--- Article ---

Maybe that one is Rowan. Yeah, I can hear you in my ear saying she has more reasons than my uncle Doug to be paranoid, but still, you get the idea.
Reshevsky presents something of a monologue as he's standing over a bound Rowan. He rambles about having learned to be callous as a defense mechanism, and how Rowan's sweetness penetrated his armored exterior. And, alas, he cannot allow them to torture her for the little information she has. So he unties her and supplies her with an escape route. He mentions also that he will not do anything about Cater, who means "less than nothing" to him. Aware of what will happen to him when the brass finds out he let a captive escape, Reshevsky reveals a potassium cyanide tablet that he'll take if Kee tries to get all Michael Madsen on him. But before they can hatch the plan to free Rowan, Kee steps in and questions why Rowan's mouth is not gagged. Reshevsky stands up to Kee and they go back and forth throwing insults at each other, James Bond style. During the volley, Kee alludes to Lucy torturing Cater to get information out of him, and that they are ready to waterboard Rowan into spilling what she knows.
This is the problem: the lead up to this point has been so breezy that it is shocking to find that the gang is actually proceeding with plans to torture and murder the two agitators. It is also curious that Rowan was invited to the Greenhouse for a vacation, while a top, and not well kept, secret plan was going on in the backyard. It's not like Rowan was pulling any CSI maneuvers on the farm. She cried when her beans were limp and had 37 dollars in her pocket and she STILL uncovered their criminal network. John Wayne Gacy never hosted Tupperware parties. Maybe that's a problem stemming from trying to run a criminal empire while hooked on smack.

--- Records shown ---

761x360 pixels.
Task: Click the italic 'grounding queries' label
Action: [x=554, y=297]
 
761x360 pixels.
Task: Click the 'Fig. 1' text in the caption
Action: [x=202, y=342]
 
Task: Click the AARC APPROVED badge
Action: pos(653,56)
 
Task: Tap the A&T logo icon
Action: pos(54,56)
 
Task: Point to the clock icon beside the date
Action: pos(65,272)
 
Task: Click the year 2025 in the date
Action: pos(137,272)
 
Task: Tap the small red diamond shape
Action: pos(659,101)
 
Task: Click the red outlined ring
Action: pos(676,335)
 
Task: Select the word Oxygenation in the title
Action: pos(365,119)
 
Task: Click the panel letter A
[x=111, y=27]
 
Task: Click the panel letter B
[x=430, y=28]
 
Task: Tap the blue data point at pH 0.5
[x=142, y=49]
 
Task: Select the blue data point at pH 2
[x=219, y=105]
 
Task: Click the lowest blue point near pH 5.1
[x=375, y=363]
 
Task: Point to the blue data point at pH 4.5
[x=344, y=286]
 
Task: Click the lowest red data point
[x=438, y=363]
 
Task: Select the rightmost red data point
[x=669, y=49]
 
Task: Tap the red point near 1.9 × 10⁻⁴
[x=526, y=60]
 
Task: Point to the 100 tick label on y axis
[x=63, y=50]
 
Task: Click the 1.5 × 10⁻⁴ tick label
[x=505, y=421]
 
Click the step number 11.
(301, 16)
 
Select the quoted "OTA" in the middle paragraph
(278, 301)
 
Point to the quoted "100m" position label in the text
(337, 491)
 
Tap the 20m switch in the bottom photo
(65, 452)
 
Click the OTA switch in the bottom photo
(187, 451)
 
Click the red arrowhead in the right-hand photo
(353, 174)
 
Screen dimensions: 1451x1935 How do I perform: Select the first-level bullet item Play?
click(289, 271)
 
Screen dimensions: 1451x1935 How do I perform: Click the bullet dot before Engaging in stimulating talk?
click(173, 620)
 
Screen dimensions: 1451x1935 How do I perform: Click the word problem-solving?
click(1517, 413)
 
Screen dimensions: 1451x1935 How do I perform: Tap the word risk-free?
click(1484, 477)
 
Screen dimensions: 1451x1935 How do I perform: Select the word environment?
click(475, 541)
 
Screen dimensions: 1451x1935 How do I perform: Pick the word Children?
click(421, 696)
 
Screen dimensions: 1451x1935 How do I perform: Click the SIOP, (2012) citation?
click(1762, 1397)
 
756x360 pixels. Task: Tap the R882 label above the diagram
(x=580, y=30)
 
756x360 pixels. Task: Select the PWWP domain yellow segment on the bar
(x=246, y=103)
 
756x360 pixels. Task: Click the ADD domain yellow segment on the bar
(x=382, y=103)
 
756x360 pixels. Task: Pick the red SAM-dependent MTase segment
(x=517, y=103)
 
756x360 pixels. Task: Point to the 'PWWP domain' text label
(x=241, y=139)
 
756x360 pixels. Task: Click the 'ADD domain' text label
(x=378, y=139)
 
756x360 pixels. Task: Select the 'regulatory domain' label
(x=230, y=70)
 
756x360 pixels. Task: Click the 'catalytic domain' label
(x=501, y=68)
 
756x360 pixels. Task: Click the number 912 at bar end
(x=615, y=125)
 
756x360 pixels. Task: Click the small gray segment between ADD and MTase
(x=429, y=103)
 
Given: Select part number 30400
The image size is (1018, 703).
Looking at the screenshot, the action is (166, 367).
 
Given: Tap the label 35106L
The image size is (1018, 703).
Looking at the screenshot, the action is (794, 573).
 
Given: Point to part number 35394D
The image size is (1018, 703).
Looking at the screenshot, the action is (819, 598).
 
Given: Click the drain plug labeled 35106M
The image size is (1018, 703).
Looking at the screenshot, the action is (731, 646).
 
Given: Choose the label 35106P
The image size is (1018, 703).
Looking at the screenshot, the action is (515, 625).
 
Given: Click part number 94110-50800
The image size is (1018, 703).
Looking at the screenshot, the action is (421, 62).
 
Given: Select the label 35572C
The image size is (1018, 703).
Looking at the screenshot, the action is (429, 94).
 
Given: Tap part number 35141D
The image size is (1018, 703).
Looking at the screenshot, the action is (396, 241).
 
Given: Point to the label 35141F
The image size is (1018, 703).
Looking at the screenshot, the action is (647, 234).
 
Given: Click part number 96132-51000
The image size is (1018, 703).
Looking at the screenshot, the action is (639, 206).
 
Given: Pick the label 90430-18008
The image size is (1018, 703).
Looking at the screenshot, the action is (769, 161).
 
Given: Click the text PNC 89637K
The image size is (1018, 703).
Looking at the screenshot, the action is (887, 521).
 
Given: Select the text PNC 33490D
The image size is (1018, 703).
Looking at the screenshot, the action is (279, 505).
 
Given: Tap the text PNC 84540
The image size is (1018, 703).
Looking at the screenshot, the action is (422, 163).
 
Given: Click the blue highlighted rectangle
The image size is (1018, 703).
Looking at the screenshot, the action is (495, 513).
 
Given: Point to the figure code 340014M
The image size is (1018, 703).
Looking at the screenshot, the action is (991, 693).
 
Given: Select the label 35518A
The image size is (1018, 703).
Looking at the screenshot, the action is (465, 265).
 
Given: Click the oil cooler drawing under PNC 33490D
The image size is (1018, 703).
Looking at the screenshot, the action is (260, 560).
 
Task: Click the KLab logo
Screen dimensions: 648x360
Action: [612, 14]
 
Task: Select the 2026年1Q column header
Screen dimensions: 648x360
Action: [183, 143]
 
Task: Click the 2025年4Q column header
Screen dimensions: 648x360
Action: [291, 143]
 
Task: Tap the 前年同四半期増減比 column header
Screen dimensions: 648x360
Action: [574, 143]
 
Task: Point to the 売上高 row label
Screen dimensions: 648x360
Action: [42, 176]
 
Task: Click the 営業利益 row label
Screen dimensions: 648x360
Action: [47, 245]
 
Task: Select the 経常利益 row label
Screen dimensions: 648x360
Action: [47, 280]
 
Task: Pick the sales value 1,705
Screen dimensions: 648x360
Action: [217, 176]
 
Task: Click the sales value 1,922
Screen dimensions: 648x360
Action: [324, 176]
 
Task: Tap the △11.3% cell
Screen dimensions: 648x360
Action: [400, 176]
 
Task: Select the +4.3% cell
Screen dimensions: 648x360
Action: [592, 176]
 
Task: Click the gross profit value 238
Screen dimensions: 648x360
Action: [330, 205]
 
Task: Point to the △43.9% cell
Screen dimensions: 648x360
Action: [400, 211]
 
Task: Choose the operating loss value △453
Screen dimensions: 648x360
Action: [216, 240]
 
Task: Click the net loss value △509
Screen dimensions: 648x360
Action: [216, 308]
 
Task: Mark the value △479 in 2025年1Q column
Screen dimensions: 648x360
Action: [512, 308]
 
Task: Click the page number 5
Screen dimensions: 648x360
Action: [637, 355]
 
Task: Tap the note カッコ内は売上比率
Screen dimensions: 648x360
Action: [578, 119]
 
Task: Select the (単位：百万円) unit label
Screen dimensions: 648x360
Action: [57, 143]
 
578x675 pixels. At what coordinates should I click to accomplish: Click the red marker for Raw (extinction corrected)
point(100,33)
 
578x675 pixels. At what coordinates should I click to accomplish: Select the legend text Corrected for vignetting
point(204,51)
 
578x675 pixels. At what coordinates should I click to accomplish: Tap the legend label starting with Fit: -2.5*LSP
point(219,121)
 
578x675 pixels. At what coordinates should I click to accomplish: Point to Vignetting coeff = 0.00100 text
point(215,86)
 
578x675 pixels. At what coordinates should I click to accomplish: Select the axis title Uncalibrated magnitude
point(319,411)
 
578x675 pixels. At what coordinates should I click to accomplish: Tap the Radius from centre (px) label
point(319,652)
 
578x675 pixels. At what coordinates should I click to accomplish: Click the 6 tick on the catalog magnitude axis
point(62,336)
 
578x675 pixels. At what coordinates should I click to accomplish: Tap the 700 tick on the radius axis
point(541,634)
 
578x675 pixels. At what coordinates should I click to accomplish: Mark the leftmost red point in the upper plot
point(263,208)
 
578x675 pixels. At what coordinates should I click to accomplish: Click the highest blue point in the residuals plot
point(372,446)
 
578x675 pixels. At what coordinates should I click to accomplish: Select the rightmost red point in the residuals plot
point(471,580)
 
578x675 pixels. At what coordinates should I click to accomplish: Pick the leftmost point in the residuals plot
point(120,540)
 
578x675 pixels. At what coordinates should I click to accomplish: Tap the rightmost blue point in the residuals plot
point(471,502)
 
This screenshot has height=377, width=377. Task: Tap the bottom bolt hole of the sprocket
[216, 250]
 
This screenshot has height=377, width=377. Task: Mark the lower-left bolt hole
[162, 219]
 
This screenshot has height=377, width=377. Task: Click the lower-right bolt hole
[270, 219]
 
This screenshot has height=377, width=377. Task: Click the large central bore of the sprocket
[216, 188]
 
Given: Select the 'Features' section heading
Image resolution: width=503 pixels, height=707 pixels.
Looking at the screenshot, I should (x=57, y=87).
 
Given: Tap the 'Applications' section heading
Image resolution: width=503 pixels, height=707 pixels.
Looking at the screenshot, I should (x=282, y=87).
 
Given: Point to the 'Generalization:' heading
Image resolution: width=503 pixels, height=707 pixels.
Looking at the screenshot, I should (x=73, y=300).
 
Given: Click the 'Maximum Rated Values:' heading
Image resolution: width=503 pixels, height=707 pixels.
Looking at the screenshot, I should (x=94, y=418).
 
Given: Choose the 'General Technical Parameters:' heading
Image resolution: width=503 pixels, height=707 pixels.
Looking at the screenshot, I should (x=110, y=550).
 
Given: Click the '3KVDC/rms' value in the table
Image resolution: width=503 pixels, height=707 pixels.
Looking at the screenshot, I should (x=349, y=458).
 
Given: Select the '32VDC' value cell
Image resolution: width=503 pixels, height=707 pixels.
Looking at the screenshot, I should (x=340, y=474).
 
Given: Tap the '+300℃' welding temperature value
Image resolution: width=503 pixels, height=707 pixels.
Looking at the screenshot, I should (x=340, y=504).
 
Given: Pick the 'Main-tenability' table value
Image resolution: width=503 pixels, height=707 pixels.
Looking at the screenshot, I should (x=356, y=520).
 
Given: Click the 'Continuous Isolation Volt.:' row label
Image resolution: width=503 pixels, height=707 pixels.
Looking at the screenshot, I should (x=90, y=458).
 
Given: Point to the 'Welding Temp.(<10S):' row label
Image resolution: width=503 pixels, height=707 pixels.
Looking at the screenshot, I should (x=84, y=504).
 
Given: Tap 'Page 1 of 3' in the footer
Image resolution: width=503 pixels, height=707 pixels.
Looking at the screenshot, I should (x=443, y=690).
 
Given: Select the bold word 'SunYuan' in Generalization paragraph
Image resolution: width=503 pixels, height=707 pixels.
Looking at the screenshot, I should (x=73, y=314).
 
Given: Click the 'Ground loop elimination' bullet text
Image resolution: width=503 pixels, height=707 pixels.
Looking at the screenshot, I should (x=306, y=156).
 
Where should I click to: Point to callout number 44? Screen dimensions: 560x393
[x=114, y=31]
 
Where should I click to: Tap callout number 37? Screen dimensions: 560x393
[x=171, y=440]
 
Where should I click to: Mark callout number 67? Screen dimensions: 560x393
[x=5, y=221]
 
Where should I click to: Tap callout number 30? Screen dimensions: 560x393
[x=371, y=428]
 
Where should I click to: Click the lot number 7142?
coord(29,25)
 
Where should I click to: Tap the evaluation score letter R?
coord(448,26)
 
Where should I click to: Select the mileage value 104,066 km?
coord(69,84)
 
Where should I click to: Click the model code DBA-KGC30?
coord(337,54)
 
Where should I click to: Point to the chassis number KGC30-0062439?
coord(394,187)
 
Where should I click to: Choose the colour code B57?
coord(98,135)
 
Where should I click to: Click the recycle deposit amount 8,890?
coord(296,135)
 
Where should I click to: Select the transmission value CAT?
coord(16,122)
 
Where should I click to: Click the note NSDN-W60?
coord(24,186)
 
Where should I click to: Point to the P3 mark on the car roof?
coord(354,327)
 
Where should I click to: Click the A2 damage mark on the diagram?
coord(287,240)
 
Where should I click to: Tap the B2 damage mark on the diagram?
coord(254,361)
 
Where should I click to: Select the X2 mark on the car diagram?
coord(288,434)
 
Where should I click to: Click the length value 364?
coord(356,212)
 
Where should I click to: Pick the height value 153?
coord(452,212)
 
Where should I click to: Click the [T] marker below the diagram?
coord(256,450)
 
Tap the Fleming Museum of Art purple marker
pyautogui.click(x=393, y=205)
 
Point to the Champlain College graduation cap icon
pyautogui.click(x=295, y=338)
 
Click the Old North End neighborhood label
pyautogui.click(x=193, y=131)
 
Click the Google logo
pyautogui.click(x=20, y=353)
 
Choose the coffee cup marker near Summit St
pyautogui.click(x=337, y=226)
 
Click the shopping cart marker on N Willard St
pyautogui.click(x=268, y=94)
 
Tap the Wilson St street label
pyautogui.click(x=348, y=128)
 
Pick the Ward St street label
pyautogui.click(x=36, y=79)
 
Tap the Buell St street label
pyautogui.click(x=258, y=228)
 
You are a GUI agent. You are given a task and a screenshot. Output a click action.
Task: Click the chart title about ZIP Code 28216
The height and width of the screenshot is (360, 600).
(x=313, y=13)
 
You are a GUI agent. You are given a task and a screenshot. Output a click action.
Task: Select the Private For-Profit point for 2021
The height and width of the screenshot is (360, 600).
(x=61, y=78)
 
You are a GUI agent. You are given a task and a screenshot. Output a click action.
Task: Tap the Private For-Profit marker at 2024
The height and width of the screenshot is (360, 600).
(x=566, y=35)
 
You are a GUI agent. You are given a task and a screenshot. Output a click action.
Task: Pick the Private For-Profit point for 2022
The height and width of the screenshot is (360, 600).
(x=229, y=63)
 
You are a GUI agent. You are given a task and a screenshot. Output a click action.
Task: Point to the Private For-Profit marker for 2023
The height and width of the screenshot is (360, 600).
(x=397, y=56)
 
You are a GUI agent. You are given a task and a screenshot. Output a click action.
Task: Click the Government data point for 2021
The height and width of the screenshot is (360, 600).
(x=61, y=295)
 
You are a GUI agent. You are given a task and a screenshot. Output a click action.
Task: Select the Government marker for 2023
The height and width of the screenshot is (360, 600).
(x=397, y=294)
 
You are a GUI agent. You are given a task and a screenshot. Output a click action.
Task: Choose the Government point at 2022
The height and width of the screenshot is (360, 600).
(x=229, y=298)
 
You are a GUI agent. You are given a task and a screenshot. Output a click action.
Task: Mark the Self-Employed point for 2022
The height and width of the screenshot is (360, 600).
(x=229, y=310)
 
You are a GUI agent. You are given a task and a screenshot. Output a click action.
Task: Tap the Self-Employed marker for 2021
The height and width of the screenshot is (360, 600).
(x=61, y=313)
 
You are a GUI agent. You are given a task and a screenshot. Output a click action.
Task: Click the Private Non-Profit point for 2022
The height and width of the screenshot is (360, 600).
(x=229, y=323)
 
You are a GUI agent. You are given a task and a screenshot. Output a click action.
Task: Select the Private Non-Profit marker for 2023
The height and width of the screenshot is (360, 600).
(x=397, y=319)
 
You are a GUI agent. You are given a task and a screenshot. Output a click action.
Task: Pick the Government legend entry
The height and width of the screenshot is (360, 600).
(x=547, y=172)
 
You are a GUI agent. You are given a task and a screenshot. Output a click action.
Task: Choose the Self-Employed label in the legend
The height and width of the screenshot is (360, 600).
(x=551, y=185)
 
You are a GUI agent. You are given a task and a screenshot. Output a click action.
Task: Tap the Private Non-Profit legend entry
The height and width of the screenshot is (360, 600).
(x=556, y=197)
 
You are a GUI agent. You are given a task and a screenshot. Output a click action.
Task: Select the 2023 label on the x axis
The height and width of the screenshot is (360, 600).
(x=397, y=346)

---

*Written task 1*. From the recap, extract the passage starting with "This is the" and going on through "hooked on smack.".
*Written task 2*. Convert the records, starting with their first line and going on through the line with "[x=63, y=50]", into a JSON list of strings with one string per line. Include only those lines and leave out blank ones.

*Task answer 1*.
This is the problem: the lead up to this point has been so breezy that it is shocking to find that the gang is actually proceeding with plans to torture and murder the two agitators. It is also curious that Rowan was invited to the Greenhouse for a vacation, while a top, and not well kept, secret plan was going on in the backyard. It's not like Rowan was pulling any CSI maneuvers on the farm. She cried when her beans were limp and had 37 dollars in her pocket and she STILL uncovered their criminal network. John Wayne Gacy never hosted Tupperware parties. Maybe that's a problem stemming from trying to run a criminal empire while hooked on smack.

*Task answer 2*.
[
  "761x360 pixels.",
  "Task: Click the italic 'grounding queries' label",
  "Action: [x=554, y=297]",
  "761x360 pixels.",
  "Task: Click the 'Fig. 1' text in the caption",
  "Action: [x=202, y=342]",
  "Task: Click the AARC APPROVED badge",
  "Action: pos(653,56)",
  "Task: Tap the A&T logo icon",
  "Action: pos(54,56)",
  "Task: Point to the clock icon beside the date",
  "Action: pos(65,272)",
  "Task: Click the year 2025 in the date",
  "Action: pos(137,272)",
  "Task: Tap the small red diamond shape",
  "Action: pos(659,101)",
  "Task: Click the red outlined ring",
  "Action: pos(676,335)",
  "Task: Select the word Oxygenation in the title",
  "Action: pos(365,119)",
  "Task: Click the panel letter A",
  "[x=111, y=27]",
  "Task: Click the panel letter B",
  "[x=430, y=28]",
  "Task: Tap the blue data point at pH 0.5",
  "[x=142, y=49]",
  "Task: Select the blue data point at pH 2",
  "[x=219, y=105]",
  "Task: Click the lowest blue point near pH 5.1",
  "[x=375, y=363]",
  "Task: Point to the blue data point at pH 4.5",
  "[x=344, y=286]",
  "Task: Click the lowest red data point",
  "[x=438, y=363]",
  "Task: Select the rightmost red data point",
  "[x=669, y=49]",
  "Task: Tap the red point near 1.9 × 10⁻⁴",
  "[x=526, y=60]",
  "Task: Point to the 100 tick label on y axis",
  "[x=63, y=50]"
]